-- EXTRACT TO READ follows --

Don’t Let Life Sciences Innovation Become Another Coronavirus Casualty

“Traditional rivals within the life sciences industry have pledged to cooperate by sharing data, patent libraries, and, if necessary, manufacturing capacity. This unprecedented pooling of resources can only happen where IP rights are protected.”

https://depositphotos.com/6496641/stock-photo-looking-at-the-opinion-section.htmlWith two-thirds of the world in lockdown and no clear way out of the novel coronavirus crisis, it’s increasingly obvious that biopharmaceutical innovation will play a pivotal role. A new treatment that can mitigate the worst effects of COVID-19, and ultimately a preventative vaccine, could, literally, save the world.

Such life-saving technology is less likely to be forthcoming if, in their panic, governments sacrifice intellectual property (IP) rights for new COVID-19 therapeutics and vaccines.

The signs are not promising. IP-skeptic governments in Chile and Ecuador have taken preemptive measures by permitting compulsory licensing of any new COVID-19-related technology. Otherwise innovation-friendly Canada and Germany have passed legislation to issue compulsory licenses more easily.

Even in the United States—the center of modern biopharmaceutical innovation and a major player in ongoing COVID-19 research and development (R&D) efforts—there is pressure to break patents. In February, 46 members of Congress wrote to President Trump asking him to “use every tool of the federal government to ensure a coronavirus vaccine is affordable and accessible.” They also asserted that, “providing exclusive monopoly rights could result in an expensive medicine that is inaccessible, wasting public resources and putting public health at risk.”

The System is Working

But, in reality, the patent system is working very well. More than 140 experimental coronavirus treatments and vaccines are under development worldwide, including 11 in clinical trials. Another 254 clinical trials are underway for coronavirus treatments or vaccines derived from drugs already approved to treat other diseases. Life sciences companies everywhere are searching their patent and molecular reference libraries for promising compounds. The patent system has made all of this possible.

The global innovative life sciences sector has marshalled an enormous, immediate response to the coronavirus threat. That has only been possible thanks to an effective life sciences innovation ecosystem, built over several decades, that includes robust public and private biomedical R&D investment, strong IP rights and mechanisms like the U.S. Bayh-Dole Act to incentivize IP development and technology transfer.

Nor is it likely that the winners of the race to create new COVID-19 treatments and vaccines will price them at inaccessible levels. Johnson & Johnson, which is investing $1 billion in COVID-19 research, has said its vaccine would be available on a not-for-profit basis. Similarly, Gilead Sciences says it will provide its entire 1.5 million dose supply of remdesivir, in clinical trials as a possible coronavirus vaccine, at no cost to patients with the most severe symptoms. Claims that IP will make COVID-19 drugs so expensive as to be inaccessible are completely speculative.

-- EXTRACT TO READ concluded --
-- DATA PROVIDED follows --

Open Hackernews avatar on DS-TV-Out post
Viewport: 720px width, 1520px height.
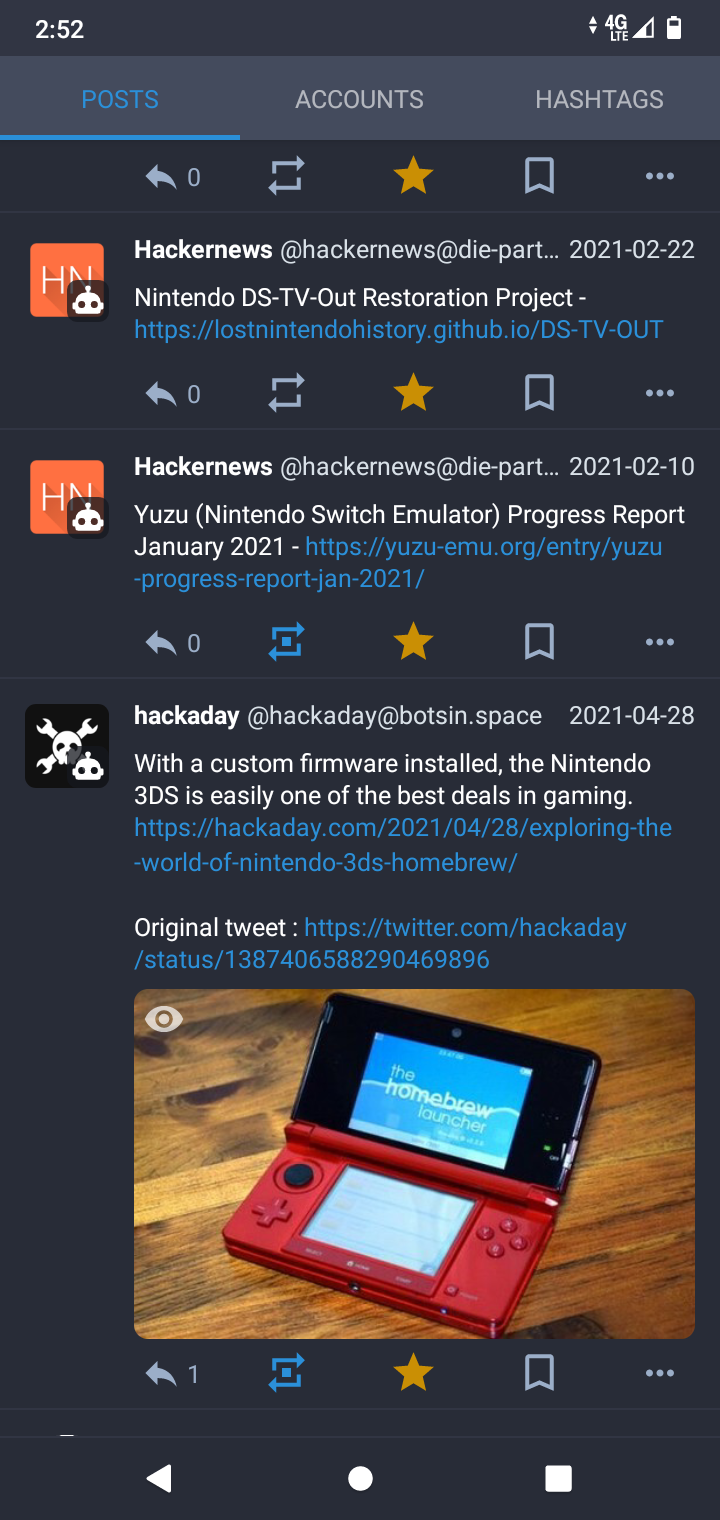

-- DATA PROVIDED concluded --
-- DATA PROVIDED follows --

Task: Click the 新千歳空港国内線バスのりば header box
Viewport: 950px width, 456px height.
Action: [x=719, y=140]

-- DATA PROVIDED concluded --
-- DATA PROVIDED follows --

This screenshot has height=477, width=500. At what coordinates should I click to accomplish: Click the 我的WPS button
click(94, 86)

-- DATA PROVIDED concluded --

[WHAT THE TASK REQUIRES] Pick up the piece above on intellectual property rights and COVID-19 innovation and carry it forward from its final sentence.

[ANSWER TO THE EXERCISE]
Nevertheless, as the crisis continues, the calls to dilute IP rights will likely become louder. In the United States, pressure is focused around the use of Bayh-Dole “march-in-rights.” These provisions, introduced in 1980, give the federal government a tool to control drug prices by reclaiming and potentially compelling non-exclusive licensing of IP in certain instances.

Be Skeptical of ‘Marching In’

The government should be skeptical. The Bayh-Dole Act is instrumental to current COVID-19 research efforts. Take Moderna, the company that has come the farthest toward developing a vaccine, with Phase 1 clinical trials underway in Seattle. It credits the pivotal role of patents in the field of messenger RNA (mRNA) and associated mRNA delivery technologies, licensed from Harvard and the University of Pennsylvania. Elsewhere, Cepheid, the first company to receive emergency use authorization for a point-of-care COVID-19 diagnostic, says IP it licensed from the Lawrence Livermore National Laboratory has been instrumental.

Bayh-Dole clears the path to commercial production and provides a powerful incentive to private investors and venture capitalists to stand behind risky research confident they will see a fair return. Research companies are comfortable using their own funding for Covid-19 R&D as the act allows them to transfer the IP rights needed to commercialize or market their inventions. This has allowed even small biotech firms, largely funded by private capital, to join the coronavirus vaccine race.

Given that on average 80% of the overall cost of drug development comes from the private sector, biomedical innovation would be dramatically undermined if the government acquiesces to Congress and uses march-in rights to seize IP supported by federal funding. A reticence to license IP coming out of U.S. universities or national laboratories would mean fewer life sciences innovation startups spinning out of university research. Companies would prioritize their own R&D and IP, focusing on “safer” or less risky drug targets/therapeutics. It would jeopardize many current COVID-19 projects and darken the skies for future U.S. life sciences innovation.

The threat of march-in rights leads us to question the impact of broader use of compulsory licensing, or related practices. For instance, under 28 USC section 1498(a) (also called the “eminent domain” provision), the U.S. government has the authority to use or manufacture any patented invention (whether derived from federal funding or not) without a license or permission, so long as reasonable compensation is provided.

Patents Aren’t the Problem

But, in whatever form, compulsory licenses will do little to increase access to the treatments currently being researched. First, the fundamental challenge is that we currently don’t have a coronavirus treatment or cure, showing that IP itself isn’t the problem, it’s that we don’t have enough IP: issuing compulsory licenses against IP that doesn’t exist will accomplish little. Moreover, securing patents on new IP that will be created will likely take several years; enterprises will rush coronavirus treatments out long before patents are secured. At the same time, several possible coronavirus therapeutics (such as hydroxychloroquine) are off-patent and therefore available for generic manufacture.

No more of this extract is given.